There are two different gemstones in the realm. Haxite, which is a deep red gem, and aquadium, a jewel of many beautiful blues and some green, which is worth 3x more than haxite.

This week the miners have been mining special ore carts for the three princes of the realm, and the princes are equal, thus they must all receive exactly the same worth in their ore cart. The Chief-Miner oversaw the operation, rubbing his haxite necklace for good luck. At the end of the last day, the miners got 14 aquadium crystals and 26 haxite chunks.

"How should we distribute them?" the Sub-Chief-Miner asked.

"That's easy!" laughed the Chief-Miner. "Split both gems' numbers in three and fill up the ore carts! And quickly, the princes come at dawn tomorrow!"

"But neither gem amount is divisible by three..." the Sub-Chief-Miner complained, but the Chief-Miner would hear none of it. He also ordered that ALL the gems that were mined MUST be used.

The Sub-Chief-Miner sighed and returned to the men- but then he got an idea. The next dawn the princes came to see each ore cart had the same wealth.
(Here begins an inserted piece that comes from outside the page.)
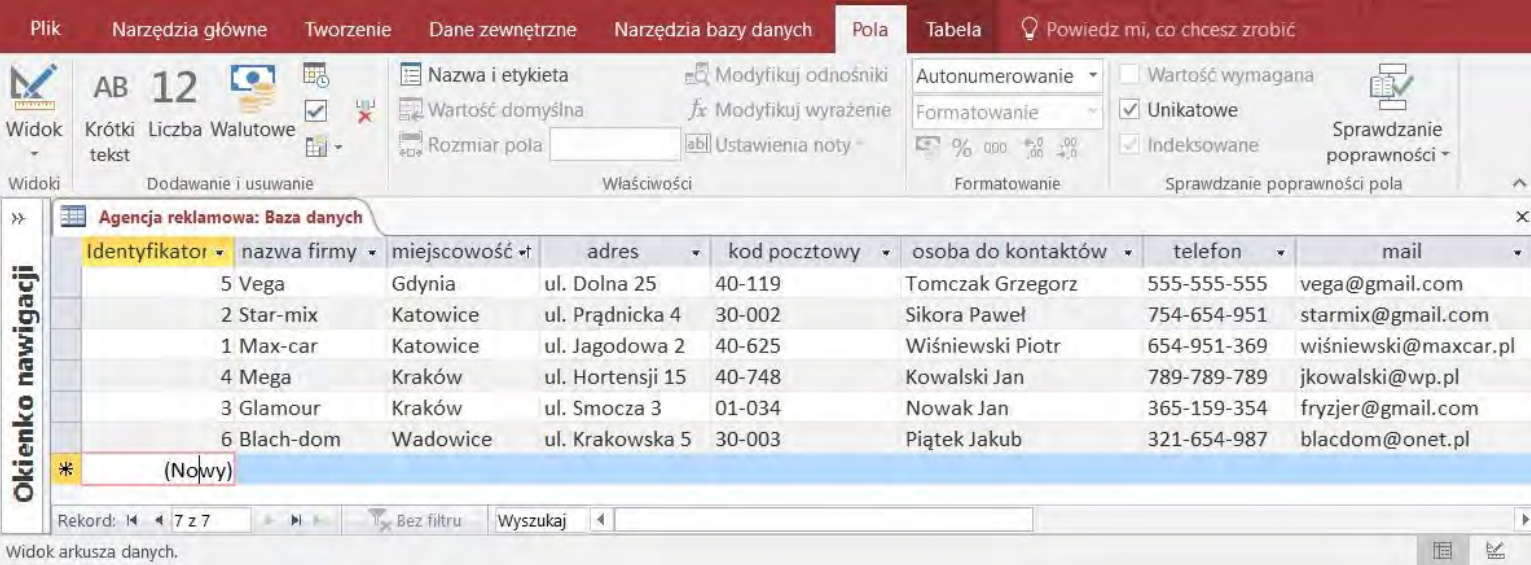Open the Autonumerowanie data type dropdown
1531x565 pixels.
coord(1092,76)
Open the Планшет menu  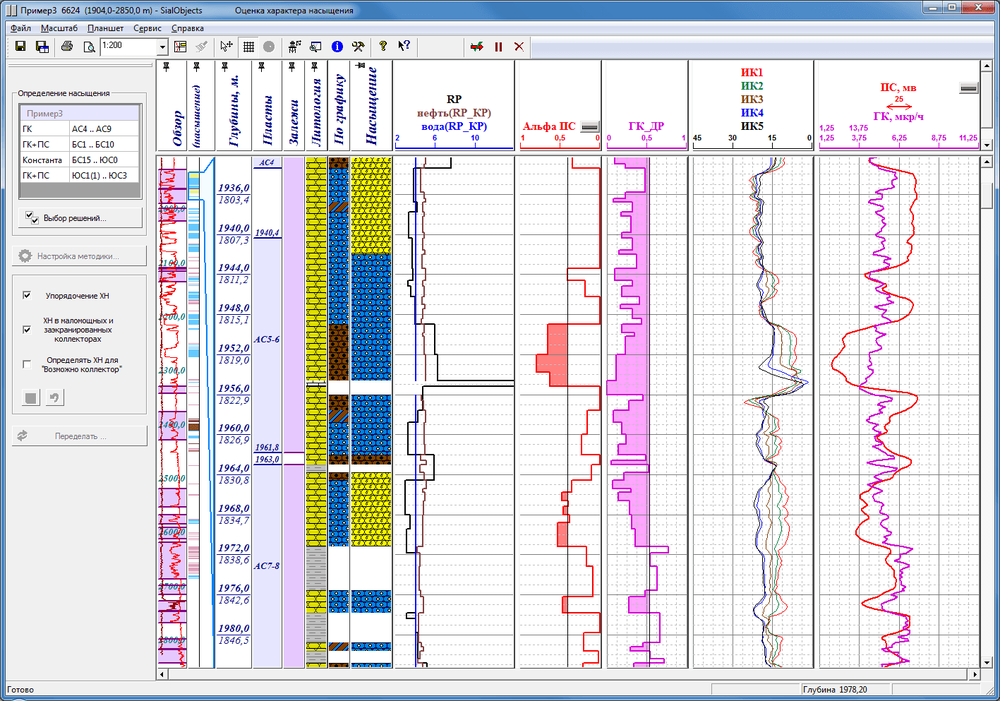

How did they split up equal worth into all three ore carts?

***

Try before you look at my spoiler, it's not that hard

See if you can figure it out yourself first!

14 aquadium, 26 haxite

14a, 26h

14*3=42, 42+26=68. Add the Chief-Miner's haxite necklace and that's 69. That's divisible by 3 so that will work. Split up the 27 haxite (26+1, the 1 from the necklace) among the ore carts, 9-9-9. Then split the aquadium the best you can, 4-4-4. Two aquadium are left over that must be used. Add them both to the first ore cart, which is now 2a, or 6h, ahead, so take 4 haxite from it and give 2 to each of the other ore carts. So that's it like this:

a: 6-4-4

h: 5-11-11

multiplying the a by 3, just to check:

18-12-12

5-11-11

all add to 23 which is 69/3. It works.

Unfortunately the poor Chief-Miner has to let go of his trusty haxite necklace...

## Question

## unreality

Priceless Gems

***

There are two different gemstones in the realm. Haxite, which is a deep red gem, and aquadium, a jewel of many beautiful blues and some green, which is worth 3x more than haxite.

This week the miners have been mining special ore carts for the three princes of the realm, and the princes are equal, thus they must all receive exactly the same worth in their ore cart. The Chief-Miner oversaw the operation, rubbing his haxite necklace for good luck. At the end of the last day, the miners got 14 aquadium crystals and 26 haxite chunks.

"How should we distribute them?" the Sub-Chief-Miner asked.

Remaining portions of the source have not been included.